There are some situations where you don’t just want the identities as output, but you also want to match them to related records which were used in the insert statement. For instance, when copying multiple order records including the order_line records, you need to match the new order_id with the source order_id in order to copy the order_line records properly.

Now don’t get me wrong, there are other ways to achieve our goal of mapping the inserted order_id identity with the source order_id:

  • We could store a foreign key called source_order_id in the newly created order record. However, this would require a data model change and we do not need this column outside of this transaction.
  • Alternatively, we could try to find the source order record using matching columns. At this point, we would treat these other columns a so-called surrogate key. However, a good set of columns might be hard to find and would require an unique constraint to really be fool-proof.
  • The last option would be to create a cursor which provides a row-based approach. Every inserted order record can be mapped to the current source order record with ease. The sad part is that set-triggers on the order table will be executed once for every row. Performance-wise, this is the worst approach.
However, it would be easier if we could use the Output--clause to make this happen.

Mapping update results


For both delete and update statements, T-SQL allows you to use columns in the Output--clause which are not directly related to the affected record. An example, where customers are inactivated and the reason is stored in the output, even though the reason is not a column of the affected record:

code:
--Create 'real' tables
declare @customer table
(
customer_id int identity,
name varchar(100),
customer_type int,
active bit
)

declare @to_inactivate table
(
customer_type int,
reason varchar(100)
)

--Fill some data
insert @customer values ('customer 1', 1, 1)
insert @customer values ('customer 2', 2, 1)
insert @customer values ('customer 3', 2, 1)
insert @customer values ('customer 4', 3, 1)
insert @to_inactivate values (2, 'Redundant data')
insert @to_inactivate values (3, 'No longer in use')

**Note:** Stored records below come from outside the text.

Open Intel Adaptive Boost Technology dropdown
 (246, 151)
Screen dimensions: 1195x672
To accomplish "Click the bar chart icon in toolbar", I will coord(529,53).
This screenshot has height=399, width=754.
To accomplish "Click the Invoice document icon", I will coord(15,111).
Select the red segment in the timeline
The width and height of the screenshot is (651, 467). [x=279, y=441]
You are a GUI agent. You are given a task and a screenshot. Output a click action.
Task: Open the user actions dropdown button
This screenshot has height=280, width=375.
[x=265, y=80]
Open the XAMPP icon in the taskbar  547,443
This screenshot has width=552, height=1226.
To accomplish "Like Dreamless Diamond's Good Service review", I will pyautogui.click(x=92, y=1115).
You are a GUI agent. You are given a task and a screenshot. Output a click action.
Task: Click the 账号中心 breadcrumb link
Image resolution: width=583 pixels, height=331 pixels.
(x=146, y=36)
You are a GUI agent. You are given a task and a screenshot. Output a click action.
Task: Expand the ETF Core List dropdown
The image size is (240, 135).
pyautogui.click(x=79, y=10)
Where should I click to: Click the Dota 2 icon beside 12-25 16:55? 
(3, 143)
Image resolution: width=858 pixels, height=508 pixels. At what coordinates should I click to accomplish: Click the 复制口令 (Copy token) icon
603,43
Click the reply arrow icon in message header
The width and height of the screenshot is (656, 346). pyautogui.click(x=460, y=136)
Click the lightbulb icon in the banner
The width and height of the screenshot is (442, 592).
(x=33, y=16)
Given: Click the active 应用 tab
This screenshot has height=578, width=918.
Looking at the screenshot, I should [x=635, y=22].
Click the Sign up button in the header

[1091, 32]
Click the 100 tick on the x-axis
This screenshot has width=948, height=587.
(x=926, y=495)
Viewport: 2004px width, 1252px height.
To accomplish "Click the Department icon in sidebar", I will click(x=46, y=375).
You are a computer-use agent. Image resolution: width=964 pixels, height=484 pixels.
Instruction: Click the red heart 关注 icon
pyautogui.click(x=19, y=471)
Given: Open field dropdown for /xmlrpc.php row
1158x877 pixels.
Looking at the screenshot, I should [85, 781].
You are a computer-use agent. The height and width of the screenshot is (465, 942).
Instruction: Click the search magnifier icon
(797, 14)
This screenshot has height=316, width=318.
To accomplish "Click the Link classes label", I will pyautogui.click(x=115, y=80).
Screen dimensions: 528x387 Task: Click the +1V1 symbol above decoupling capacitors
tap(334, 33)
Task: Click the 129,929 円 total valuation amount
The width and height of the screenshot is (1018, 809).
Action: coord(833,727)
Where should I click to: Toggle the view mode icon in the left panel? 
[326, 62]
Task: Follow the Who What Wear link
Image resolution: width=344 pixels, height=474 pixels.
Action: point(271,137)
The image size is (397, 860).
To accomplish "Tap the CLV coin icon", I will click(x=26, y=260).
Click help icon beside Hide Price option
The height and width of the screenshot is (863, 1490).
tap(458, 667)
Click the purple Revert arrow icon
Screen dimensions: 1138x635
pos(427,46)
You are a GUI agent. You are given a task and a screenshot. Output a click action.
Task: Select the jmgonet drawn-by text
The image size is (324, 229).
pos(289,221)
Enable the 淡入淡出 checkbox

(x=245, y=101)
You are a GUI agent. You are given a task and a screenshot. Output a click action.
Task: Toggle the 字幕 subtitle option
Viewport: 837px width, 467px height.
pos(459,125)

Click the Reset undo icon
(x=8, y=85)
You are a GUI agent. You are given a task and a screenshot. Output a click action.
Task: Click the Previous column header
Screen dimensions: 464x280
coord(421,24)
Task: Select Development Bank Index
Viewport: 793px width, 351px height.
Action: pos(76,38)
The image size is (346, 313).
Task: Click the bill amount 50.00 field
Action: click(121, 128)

--Create table variable to store update information
declare @t table
(
customer_id varchar(100),
reason varchar(100)
)

--Update the customers and output the customer id and the reason
update c
set c.active = 0
output inserted.customer_id, p.reason into @t
from @customer c
join @to_inactivate p
on p.customer_type = c.customer_type

select *
from @t


Mapping delete results

The same thing can be done with delete statements. In the following example, the reason is stored in the output even though the reason is not a column of the deleted record.

code:
--Create 'real' tables
declare @customer table
(
customer_id int identity,
name varchar(100)
)

declare @to_delete table
(
customer_id int,
reason varchar(100)
)

--Fill some data
insert @customer values ('customer 1')
insert @customer values ('customer 2')
insert @customer values ('customer 3')
insert @to_delete values (1, 'Old data')
insert @to_delete values (2, 'Moved')

--Create table variable to store update information
declare @t table
(
customer_name varchar(100),
reason varchar(100)
)

--Delete the customers and output the name and the reason
delete c
output deleted.name, n.reason into @t
from @customer c
join @to_delete n
on n.customer_id = c.customer_id

select *
from @t


Mapping insert results?


Unfortunately, the previously shown method does not work with insert statements. The following query attempts to store the newly created identities in the output, together with the reason. The reason not being part of the inserted record. However, this code will generate an error:

code:
--Create 'real' tables
declare @customer table
(
customer_id int identity,
name varchar(100)
)

declare @to_insert table
(
name varchar(100),
reason varchar(100)
)

--Fill some data
insert @to_insert values ('customer 1', 'import 2017')
insert @to_insert values ('customer 2', 'import 2017')
insert @to_insert values ('customer 3', 'additional data')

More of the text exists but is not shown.